**Selected passage**
I will point out for clarification that this would be like IdP discovery in 
openID 2 that everyone did.  I think IdP not doing RP discovery in openID 2 is 
a weak argument.
There may be other evidence that RP will not do discovery, but if that is the 
case why are we doing a OAuth discovery spec?  
Many people see your spec as discovery as well just in a different way.

I think both ways can work, but doing both leaves too many options. 

John B.


> On Jan 21, 2016, at 9:38 PM, Nat Sakimura <sakim...@gmail.com> wrote:
> 
> Still doing the analysis. We spent 1.5 hours today with John, George, nov and 
> me on the OpenID Connect WG call on this issue. John explained the 
> mitigation, but none of us was convinced that it works. 
> 
> Then, after the call, I and nov went on with various scenarios. The interim 
> conclusion is that: 
> client_id response parameter does not help. There are legitimate cases that 
> client_id duplicates out there and we cannot ban that.  
> iss response parameter does not help unless the discovery is performed and 
> the value of iss is checked against the value of OAuth issuer inside the 
> document. (<- Discovery becomes mandatory. From our experience on RP 
> discovery step in OpenID 2.0, chance of this being done properly seems to be 
> rather slim.) 
> sending the state to the token endpoint helps in the case code was stollen, 
> but code should not be stolen to start with. 
> Cheers, 
> 
> Nat
> 
> 
> 2016年1月22日(金) 7:59 John Bradley <ve7...@ve7jtb.com 
> <mailto:ve7...@ve7jtb.com>>:
> There have been a lot of discussions. I think Hannes posted some minutes of 
> the F2F meeting we had with the security researchers.
> 
> The problem can’t be mitigated without some action on the client side.  It 
> boils down to the client making a request to AS1 (From it’s perspective) and 
> getting back a response from AS 2 (that it thinks is AS1)
> 
> This can be done if AS1 is a good AS but has it’s logs compromised so that an 
> attacker can read them. Hans Zandbelt built a proof of concept for the 
> attack. 
> 
> In some cases the attacker gets the code and the credential to use it at the 
> good AS token endpoint and in others it just gets the code and can replay 
> that at the client to extract information from the API through the client by 
> binding the api access to a new account.
> 
> PKCE unfortunately mitigates a different attack, where the client is 
> impersonated and trys to replay a intercepted code.  It however assumes the 
> token endpoint is good, and is no help in the case of a compromised token 
> endpoint.
> 
> The client in these attacks is vulnerable because it relies on some local 
> state, or the value of the state parameter to know who the response is coming 
> from.  This allows a authorization request that is intercepted to be used to 
> create a new request in that browser to a different AS, or trick the client 
> into using a Authorization endpoint for a different authorization server.
> 
> One problem is that OAuth doesn’t really have a unified concept of what a AS 
> is.  Traditionally it is a Authorization endpoint URI, token end point URI 
> and resource server URI that some one gives the client in some documentation.

**What this exercise asks**
**a.** Answer these about the OAuth email thread, each on its own line:
(i) How long was the OpenID Connect WG call spent on this issue?
(ii) Who built a proof of concept for the attack?
(iii) What attack does PKCE mitigate, according to the thread?
**b.** Write the next few sentences of the OAuth email thread, picking up right after its last sentence.

**Data shown**

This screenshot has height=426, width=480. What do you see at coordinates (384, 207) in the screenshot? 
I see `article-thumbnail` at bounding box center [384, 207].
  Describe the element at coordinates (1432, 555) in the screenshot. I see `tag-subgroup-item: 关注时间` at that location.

**Answers below**
**a.**
(i) 1.5 hours.
(ii) Hans Zandbelt.
(iii) An attack where the client is impersonated and tries to replay an intercepted code.

**b.**
>   
> 
> As ling as a client only talks to one AS then there is no problem.   However 
> once a client is configured to talk to more than one AS, we have problems if 
> one of those AS lies about it’s endpoints, or is compromised and used to 
> attack another AS.   As a design goal you don’t want the overall  security to 
> be limited by the weakest system.
> 
> One approach as Nat promotes is to have the authorization endpoint return the 
> next hop, token endpoint for code or RS URI for token. The token endpoint 
> must also return the RS URI or the client must push the RS URI to the token 
> endpoint or the attacker just replaces the RS URI in the config and captures 
> the token that way. 
> 
> The other way is to provide a name for each AS as part of registration and 
> the client not allow duplicate registrations with the same name.  When the 
> response comes back the client checks the name against the one it made the 
> request to.  If the name dereferences to a discovery document then the client 
> can check that name at registration or runtime to validate the net hops.
> 
> I think the two approaches mitigate the attack in similar ways.  Nat’s is 
> more REST friendly and returns the next hop as a parameter of header.  
> 
> The one Mike and I wrote up based on the meeting in Germany provides 
> identifiers (iss and client_id) that can be checked for validity in the 
> simple case and be dereferenced via .well-known to get the information Nat’s 
> proposal is providing.
> 
> Perhaps the main difference is Nat is using the token endpoint as the 
> identifier for the AS and Mike’s is using location for a discovery document 
> as the identifier.
> 
> I don’t recall the reasons using the token endpoint as the identifier was 
> rejected at the meeting.  Perhaps others can post the reasons.
> 
> We need to close on this quickly, otherwise if we are indecisive fixes will 
> not go into products for another year or so until this is a RFC.
> 
> That is my main concern.
> 
> John B.
> 
> 
> 
> 
> 
>> On Jan 21, 2016, at 11:50 AM, Josh Mandel <jman...@gmail.com 
>> <mailto:jman...@gmail.com>> wrote:
>> 
>> Thanks Nat - that's helpful. If both mitigations *can* work effectively, 
>> then I would like to see this group consider the decision between them 
>> carefully (if that hasn't happened yet). Again, don't hesitate to let me 
>> know if this is the wrong place/time for such discussion.
>> 
>> At a high level, I would rather ask server developers to do some "coding", 
>> for two reasons:
>> 
>> 1. Most OAuth servers talk to many, many clients. So consolidating the 
>> security critical work in one place (server) is a net savings of work 
>> (rather than asking each client to implement these checks.
>> 
>> 2. OAuth server developers are typically more sophisticated than client 
>> developers, and therefore more likely to understand the implications and 
>> more likely to get these critical details correct. Asking each client 
>> developer to do something right is likely to result in heterogenius 
>> implementation and persistent security holes. But if the server does the 
>> heavy lifting, and clients just have to pass along an extra parameter, this 
>> is more likely to see consistent implementation (for example, clients will 
>> fail to work if misconfigured, which will prompt developers to fix them).
>> 
>> On Jan 21, 2016 09:40, "Nat Sakimura" <sakim...@gmail.com 
>> <mailto:sakim...@gmail.com>> wrote:
>> Hi Josh, 
>> 
>> It is similar but slightly different IMHO.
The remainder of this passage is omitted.